A quick rabbit trail: any opinion on Paul Coban’s book on God not being a moral monster, re: genocide in the Bible? Thom Stark essentially tore him a new one in his response, and I wasn’t certain if it was justified or not.
I haven’t read either, so I can’t offer any opinion.
Good deal Mike. Sorry I didn’t get back to you sooner with the review.
no problem
A veritable bonanza! Good stuff, Mike. I can’t work out how to access the sticky notes, however – double clicking doesn’t do anything.
I was wondering – shouldn’t the Balaam Oracles come into this, if they’re dated to a similar time as Deut 32? As well as using a whole range of names across the four oracles (inc. ‘Most High’) for YHWH, it also says in 23:9 that Israel was ‘not counting itself among the nations.’ If that idea was around at the time, it adds support to the idea that Israel was not seen as one of the nations dished out in Deut 32:8, and YHWH is therefore not one of the Sons of God. Seems to me the idea is hinted at throughout Deut 32: the national name ‘Israel’ is never used but always ‘Jacob’, and they’re always referred to as a ‘people.’ Indeed, v.21 says that all other nations are ‘no people’, adding to the idea of uniqueness. Don’t know if that has any legitimacy, but see what you think.

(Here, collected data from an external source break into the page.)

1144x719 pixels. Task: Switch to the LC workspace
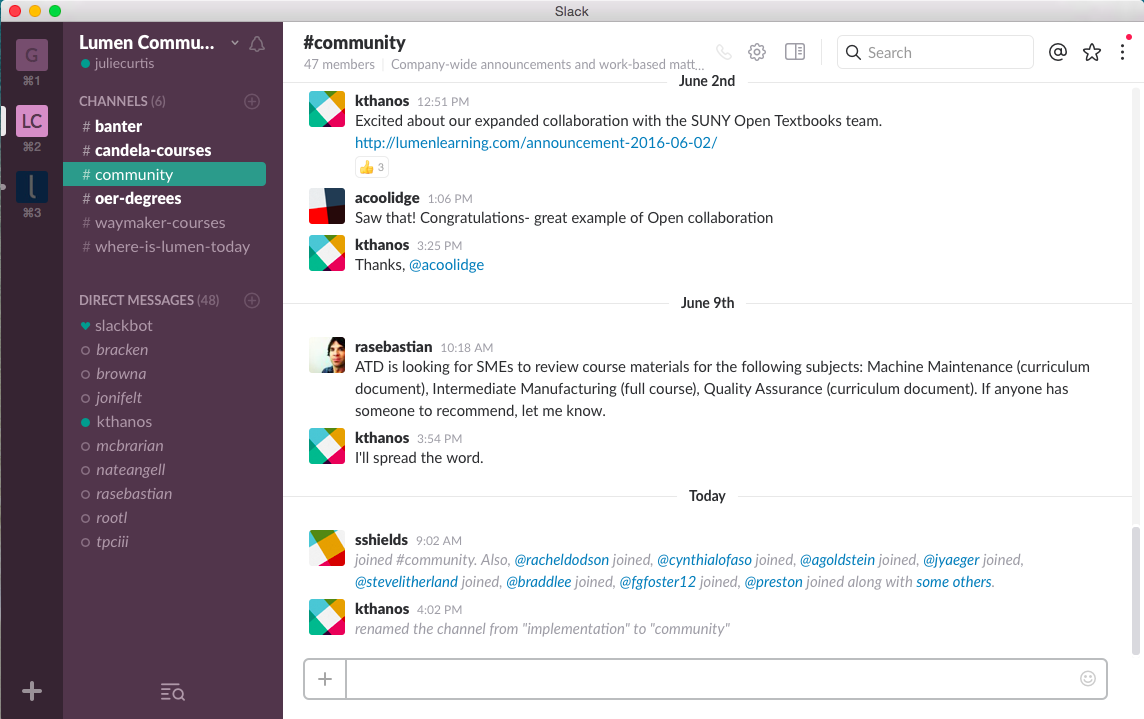pyautogui.click(x=32, y=121)
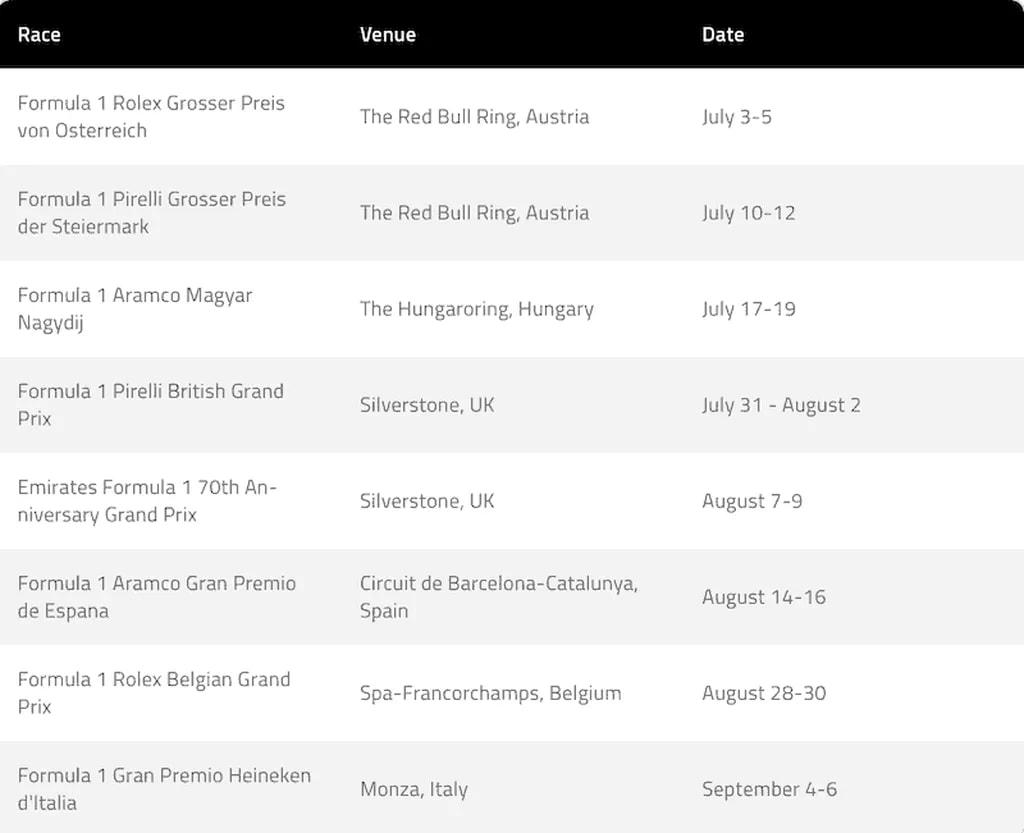Click Formula 1 Gran Premio Heineken d'Italia
Image resolution: width=1024 pixels, height=833 pixels.
point(164,789)
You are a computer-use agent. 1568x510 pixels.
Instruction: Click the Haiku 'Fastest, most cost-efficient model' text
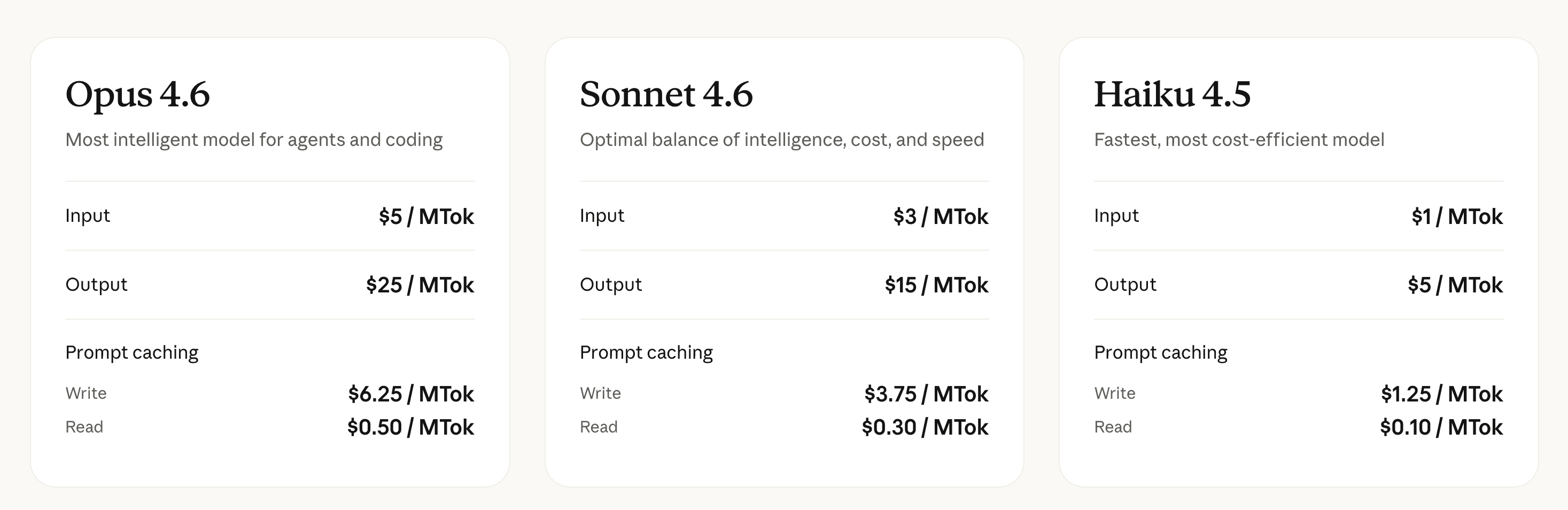tap(1239, 140)
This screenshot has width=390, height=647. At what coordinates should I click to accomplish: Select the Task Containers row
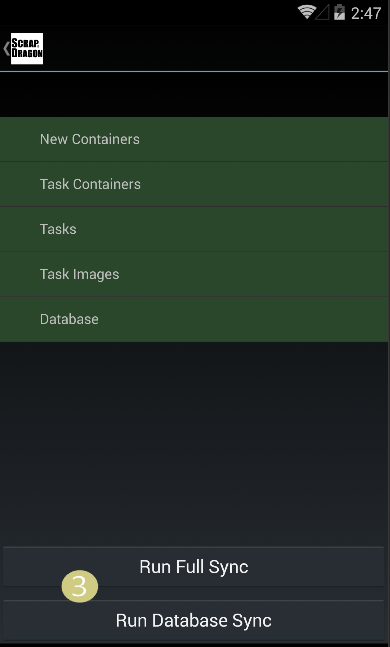pos(194,184)
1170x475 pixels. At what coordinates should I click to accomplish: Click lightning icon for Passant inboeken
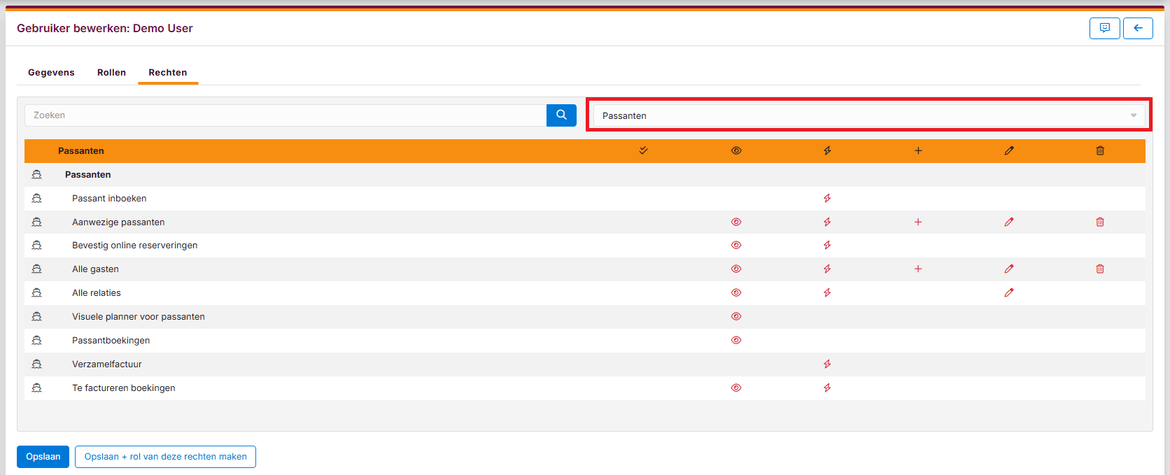(827, 198)
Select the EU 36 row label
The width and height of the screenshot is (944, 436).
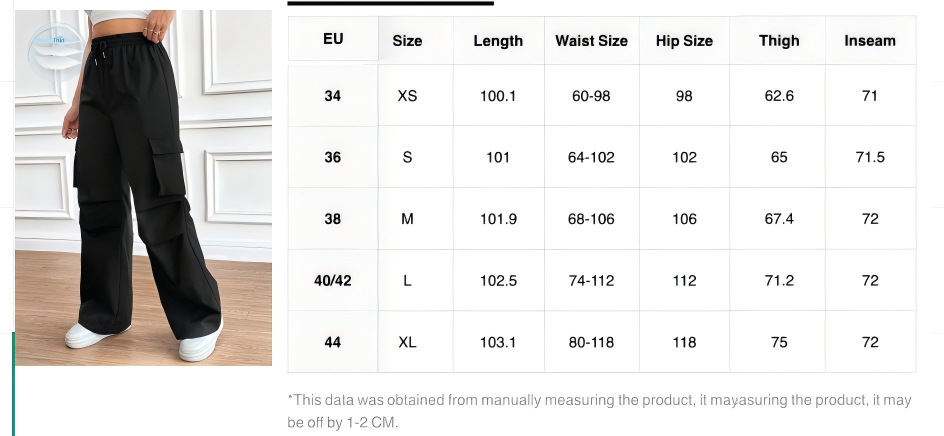(x=333, y=157)
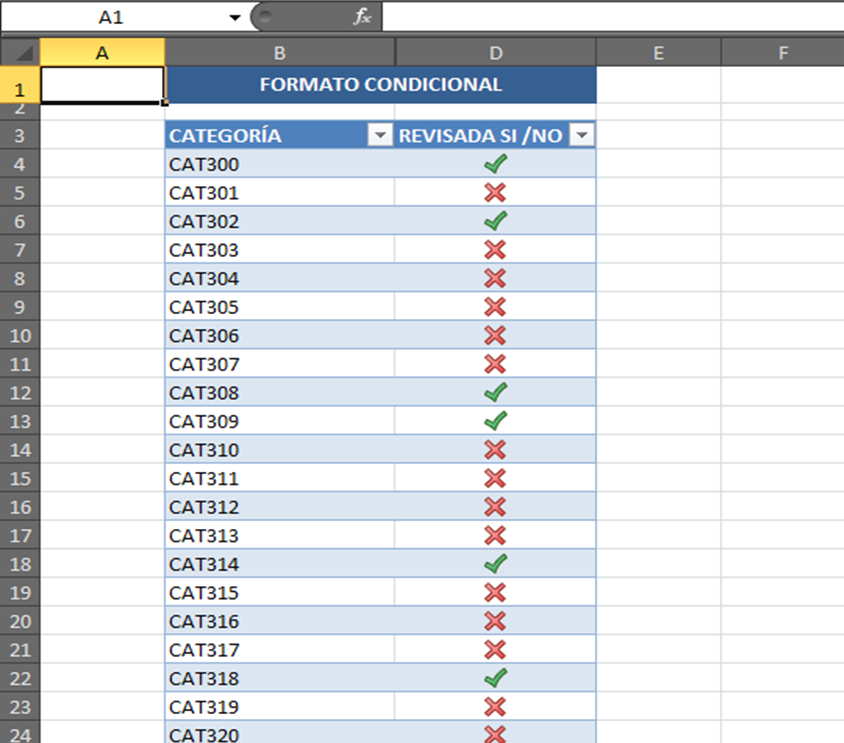Click the red cross icon for CAT307
This screenshot has height=743, width=844.
[495, 364]
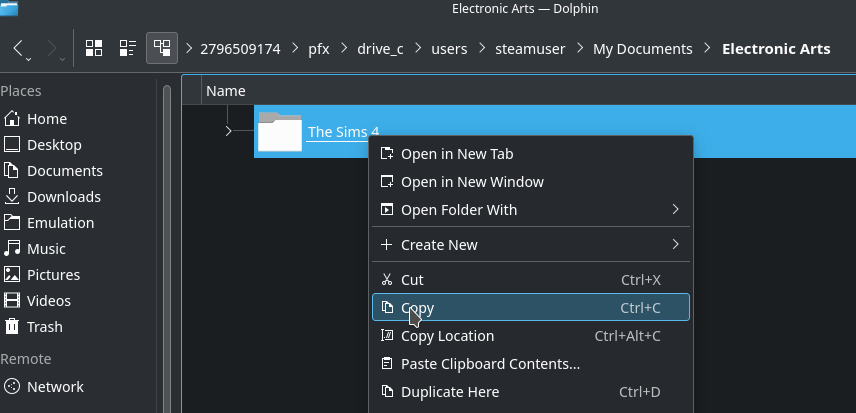Toggle Details view mode button
The image size is (856, 413).
coord(161,48)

what version of Adobe Reader are you using? I tested them in version 8, so I would think 8 or later would work. Please let me know. I wouldn’t want people to miss items in the notes.
An interesting note on the Balaam oracles. Critical scholars typically see Num 22-24 as a combination of the J and E sources, so that would definitely be pre-exilic according to mainstream critical scholarship.
My fault – you need to save it and open it in the reader rather than view it as a web page.
ah – good to hear.
Stark’s response to Copan showed he didn’t even understand the arguments Copan makes. His logic completely fails. I don’t agree with all of Copan’s points but Stark misses the ballpark completely. He has always been a hack and I’m glad MSH is ripping him up here as well.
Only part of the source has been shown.